Tightline Enterprises' Fishing Rod Transporting Systems|
Price: US$ 120.-
Available directly from Tightline Enterprises
GFF rating: 5
Breaking down rods and assembling them again, untangling lines - even getting hooked on a stray fly while handling a rod inside a car. During a period with a larger car, I usually just shoved the rod inside. The car was large enough to take a 9'6" rod - provided I let the rod bend a bit in the front window. That trick cost me a couple of loose top eyes, because the eye would sometimes get stuck in the ventilation slots under the window.
Well, those days are over. Now I clunck the two magnetic rod holders on the car, one on the hood and one on the roof. I snap the rods under the heavy elastic cords and enter the car and drive. No more reels tossing about in the trunk and no more rod tips in the ears while trying to locate a new spot
. I even use the rod holders as temporary stations for my rods while rigging. I stick one on the side of the car, and stick the assembled rods into it while getting dressed or tying on a new leader.
I have also used the rod holders for two hand rods, and that poses no problems at all. And riding at speeds of 80-90 kilometres per hour or some 50-60 miles per hour is nothing that stresses the system.
The Tightline rod holders are heavily built. They are not elegant, but I certainly prefer a brutally efficient design over an elegant one when I am to trust about a couple of thousand dollars worth of rods and reels to its magnets and bungee cords. The rod holder lives well up to this confidence.
They are constructed from a heavy stock flat iron bar, which has been bent and connected to form a horizontal H. The lower arms have been mounted with heavy, round magnets and the upper ones have been padded with thick foam. The foam effectively protects the rods and a thick layer of something that looks like a powder coating on the magnets protects the car from scratches.
Once the rod holders are mounted, you loosen the bungee cords and pull them over the rods and slip the cords into their slots again.
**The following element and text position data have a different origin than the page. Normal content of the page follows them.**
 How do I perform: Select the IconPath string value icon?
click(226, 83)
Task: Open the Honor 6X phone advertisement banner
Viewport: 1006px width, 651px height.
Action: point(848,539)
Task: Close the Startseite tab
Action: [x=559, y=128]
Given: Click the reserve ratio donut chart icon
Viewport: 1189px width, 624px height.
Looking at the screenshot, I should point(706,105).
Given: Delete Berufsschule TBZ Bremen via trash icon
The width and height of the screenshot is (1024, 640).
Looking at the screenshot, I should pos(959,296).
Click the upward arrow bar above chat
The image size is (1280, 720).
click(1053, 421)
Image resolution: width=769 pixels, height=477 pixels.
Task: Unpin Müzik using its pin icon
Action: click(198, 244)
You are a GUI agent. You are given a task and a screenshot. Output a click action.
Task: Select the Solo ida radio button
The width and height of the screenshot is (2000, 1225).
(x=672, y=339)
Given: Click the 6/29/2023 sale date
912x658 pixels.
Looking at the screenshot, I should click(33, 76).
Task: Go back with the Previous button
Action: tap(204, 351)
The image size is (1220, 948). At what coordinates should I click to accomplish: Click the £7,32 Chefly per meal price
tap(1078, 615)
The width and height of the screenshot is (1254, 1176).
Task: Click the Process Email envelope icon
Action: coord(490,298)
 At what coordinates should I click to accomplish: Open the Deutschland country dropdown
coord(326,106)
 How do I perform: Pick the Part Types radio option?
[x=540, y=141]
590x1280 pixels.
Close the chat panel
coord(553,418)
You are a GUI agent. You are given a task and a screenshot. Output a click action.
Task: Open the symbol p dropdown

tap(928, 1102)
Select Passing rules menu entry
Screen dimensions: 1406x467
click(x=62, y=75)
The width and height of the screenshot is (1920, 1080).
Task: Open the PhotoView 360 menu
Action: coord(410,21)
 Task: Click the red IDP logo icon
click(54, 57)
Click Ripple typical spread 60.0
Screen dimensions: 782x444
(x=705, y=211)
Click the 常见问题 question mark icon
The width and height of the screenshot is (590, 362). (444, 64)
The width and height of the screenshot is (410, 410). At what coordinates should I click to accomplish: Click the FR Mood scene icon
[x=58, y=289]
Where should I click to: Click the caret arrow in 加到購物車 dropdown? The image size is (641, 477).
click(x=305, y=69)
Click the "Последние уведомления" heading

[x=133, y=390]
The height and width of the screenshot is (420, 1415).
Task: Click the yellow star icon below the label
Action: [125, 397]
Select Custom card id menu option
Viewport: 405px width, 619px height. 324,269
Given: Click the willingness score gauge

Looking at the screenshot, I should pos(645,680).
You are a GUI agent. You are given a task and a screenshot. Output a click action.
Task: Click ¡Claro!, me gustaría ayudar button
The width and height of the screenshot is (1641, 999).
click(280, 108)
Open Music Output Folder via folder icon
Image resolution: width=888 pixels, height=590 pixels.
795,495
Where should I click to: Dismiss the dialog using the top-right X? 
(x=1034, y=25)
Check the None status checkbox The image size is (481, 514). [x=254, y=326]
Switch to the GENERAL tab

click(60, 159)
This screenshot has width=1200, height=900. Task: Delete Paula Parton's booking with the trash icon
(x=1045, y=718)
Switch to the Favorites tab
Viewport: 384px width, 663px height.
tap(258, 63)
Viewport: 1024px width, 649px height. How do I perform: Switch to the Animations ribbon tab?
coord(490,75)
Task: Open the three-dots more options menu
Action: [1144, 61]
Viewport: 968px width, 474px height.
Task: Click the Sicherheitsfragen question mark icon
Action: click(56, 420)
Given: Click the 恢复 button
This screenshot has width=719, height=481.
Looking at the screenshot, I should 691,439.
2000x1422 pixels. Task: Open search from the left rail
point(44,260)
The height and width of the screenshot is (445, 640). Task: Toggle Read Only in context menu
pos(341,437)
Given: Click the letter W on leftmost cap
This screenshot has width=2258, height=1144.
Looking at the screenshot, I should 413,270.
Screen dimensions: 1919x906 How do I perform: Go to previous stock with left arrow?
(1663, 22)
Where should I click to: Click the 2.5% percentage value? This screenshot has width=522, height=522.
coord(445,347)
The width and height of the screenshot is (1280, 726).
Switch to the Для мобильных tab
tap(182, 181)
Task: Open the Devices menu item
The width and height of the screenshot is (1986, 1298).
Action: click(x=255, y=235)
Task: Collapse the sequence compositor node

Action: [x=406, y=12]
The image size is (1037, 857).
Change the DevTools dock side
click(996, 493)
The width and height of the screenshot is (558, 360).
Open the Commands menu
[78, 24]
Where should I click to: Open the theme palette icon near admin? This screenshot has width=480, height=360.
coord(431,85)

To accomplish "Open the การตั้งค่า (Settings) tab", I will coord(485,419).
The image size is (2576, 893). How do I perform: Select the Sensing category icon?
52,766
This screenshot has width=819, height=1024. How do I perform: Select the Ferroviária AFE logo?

A ball at the end of each cord holds it tight and gives you a good grip at the same time.
The holders - and the rods - are able to withstand the wind when you drive, and even a heavy pull will not loosen the rod holders. I have not seen them slide the least bit even once. Which leads me to the discussion of magnets vs. vacuum rod holders. I have used both, and my experiences with the vacuum ones are not the best. Many of the vacuum models seem have a tendency to slowly let go and loose suction. I have also experienced vacuum rod holders that slid along and moved almost a foot under the duration of a one-hour drive in rain. The rods and holder were still tightly connected to the car, but nevertheless they had slipped.
A friend had dire difficulties getting the vacuum system to stick on the lightly profiled hood of his car, and wound up going magnetic too.
An other good reason to choose magnets is the price. The fully magnetic set is 120 US$ while the system with two vacuum cups will set you back about twice as much - 235 US$.
And the Tightline model is an excellent choice compared to other brands I have seen. They are sturdy and well built, work really well and the bungee-and-ball system is really unique and works like a charm.